- **記録抜粋**

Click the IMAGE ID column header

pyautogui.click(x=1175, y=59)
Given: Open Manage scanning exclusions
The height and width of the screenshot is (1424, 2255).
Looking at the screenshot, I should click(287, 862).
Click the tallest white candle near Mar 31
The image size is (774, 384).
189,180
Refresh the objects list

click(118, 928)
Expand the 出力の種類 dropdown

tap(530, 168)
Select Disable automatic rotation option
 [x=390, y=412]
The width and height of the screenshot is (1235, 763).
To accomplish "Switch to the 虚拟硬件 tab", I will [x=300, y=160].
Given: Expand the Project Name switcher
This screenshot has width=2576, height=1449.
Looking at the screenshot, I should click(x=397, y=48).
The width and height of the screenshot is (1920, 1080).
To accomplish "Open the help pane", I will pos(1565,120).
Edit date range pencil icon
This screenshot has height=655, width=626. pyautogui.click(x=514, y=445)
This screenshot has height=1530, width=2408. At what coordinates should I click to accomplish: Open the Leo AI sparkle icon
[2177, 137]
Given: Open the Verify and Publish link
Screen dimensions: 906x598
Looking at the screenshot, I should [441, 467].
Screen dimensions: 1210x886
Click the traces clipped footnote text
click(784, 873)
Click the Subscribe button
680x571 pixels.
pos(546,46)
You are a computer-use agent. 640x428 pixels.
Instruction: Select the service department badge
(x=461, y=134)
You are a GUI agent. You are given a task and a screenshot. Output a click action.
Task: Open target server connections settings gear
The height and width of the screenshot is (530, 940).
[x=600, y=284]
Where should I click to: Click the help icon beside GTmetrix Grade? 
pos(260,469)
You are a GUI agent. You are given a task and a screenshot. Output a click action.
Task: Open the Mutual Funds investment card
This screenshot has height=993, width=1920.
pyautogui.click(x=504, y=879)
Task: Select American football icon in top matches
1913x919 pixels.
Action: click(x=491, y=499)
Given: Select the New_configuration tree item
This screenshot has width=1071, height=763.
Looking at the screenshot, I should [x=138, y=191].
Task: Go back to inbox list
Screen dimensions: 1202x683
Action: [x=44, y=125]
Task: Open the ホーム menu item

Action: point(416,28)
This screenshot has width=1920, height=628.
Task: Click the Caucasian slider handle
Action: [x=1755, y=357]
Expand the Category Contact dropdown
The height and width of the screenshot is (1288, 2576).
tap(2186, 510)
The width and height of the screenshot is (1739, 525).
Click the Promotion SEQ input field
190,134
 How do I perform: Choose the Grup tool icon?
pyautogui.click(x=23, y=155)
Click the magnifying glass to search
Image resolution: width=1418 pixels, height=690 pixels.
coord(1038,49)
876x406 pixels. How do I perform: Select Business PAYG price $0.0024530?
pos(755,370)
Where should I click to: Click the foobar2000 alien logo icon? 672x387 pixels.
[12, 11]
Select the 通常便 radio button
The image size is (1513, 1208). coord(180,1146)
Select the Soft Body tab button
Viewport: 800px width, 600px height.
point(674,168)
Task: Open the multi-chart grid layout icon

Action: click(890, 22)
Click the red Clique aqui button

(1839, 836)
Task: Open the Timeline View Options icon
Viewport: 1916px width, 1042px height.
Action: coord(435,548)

- **記述問題**
上のエントリをすべて、「Screen dimensions」を「Display size」に置き換えて書き直してください。ほかの部分は一切変えないでください。

- **解答例**
Click the IMAGE ID column header

pyautogui.click(x=1175, y=59)
Given: Open Manage scanning exclusions
The height and width of the screenshot is (1424, 2255).
Looking at the screenshot, I should click(287, 862).
Click the tallest white candle near Mar 31
The image size is (774, 384).
189,180
Refresh the objects list

click(118, 928)
Expand the 出力の種類 dropdown

tap(530, 168)
Select Disable automatic rotation option
 [x=390, y=412]
The width and height of the screenshot is (1235, 763).
To accomplish "Switch to the 虚拟硬件 tab", I will [x=300, y=160].
Given: Expand the Project Name switcher
This screenshot has width=2576, height=1449.
Looking at the screenshot, I should click(x=397, y=48).
The width and height of the screenshot is (1920, 1080).
To accomplish "Open the help pane", I will pos(1565,120).
Edit date range pencil icon
This screenshot has height=655, width=626. pyautogui.click(x=514, y=445)
This screenshot has height=1530, width=2408. At what coordinates should I click to accomplish: Open the Leo AI sparkle icon
[2177, 137]
Given: Open the Verify and Publish link
Display size: 906x598
Looking at the screenshot, I should [441, 467].
Display size: 1210x886
Click the traces clipped footnote text
click(784, 873)
Click the Subscribe button
680x571 pixels.
pos(546,46)
You are a computer-use agent. 640x428 pixels.
Instruction: Select the service department badge
(x=461, y=134)
You are a GUI agent. You are given a task and a screenshot. Output a click action.
Task: Open target server connections settings gear
The height and width of the screenshot is (530, 940).
[x=600, y=284]
Where should I click to: Click the help icon beside GTmetrix Grade? 
pos(260,469)
You are a GUI agent. You are given a task and a screenshot. Output a click action.
Task: Open the Mutual Funds investment card
This screenshot has height=993, width=1920.
pyautogui.click(x=504, y=879)
Task: Select American football icon in top matches
1913x919 pixels.
Action: click(x=491, y=499)
Given: Select the New_configuration tree item
This screenshot has width=1071, height=763.
Looking at the screenshot, I should [x=138, y=191].
Task: Go back to inbox list
Display size: 1202x683
Action: [x=44, y=125]
Task: Open the ホーム menu item

Action: point(416,28)
This screenshot has width=1920, height=628.
Task: Click the Caucasian slider handle
Action: [x=1755, y=357]
Expand the Category Contact dropdown
The height and width of the screenshot is (1288, 2576).
tap(2186, 510)
The width and height of the screenshot is (1739, 525).
Click the Promotion SEQ input field
190,134
 How do I perform: Choose the Grup tool icon?
pyautogui.click(x=23, y=155)
Click the magnifying glass to search
Image resolution: width=1418 pixels, height=690 pixels.
coord(1038,49)
876x406 pixels. How do I perform: Select Business PAYG price $0.0024530?
pos(755,370)
Where should I click to: Click the foobar2000 alien logo icon? 672x387 pixels.
[12, 11]
Select the 通常便 radio button
The image size is (1513, 1208). coord(180,1146)
Select the Soft Body tab button
Viewport: 800px width, 600px height.
point(674,168)
Task: Open the multi-chart grid layout icon

Action: click(890, 22)
Click the red Clique aqui button

(1839, 836)
Task: Open the Timeline View Options icon
Viewport: 1916px width, 1042px height.
Action: coord(435,548)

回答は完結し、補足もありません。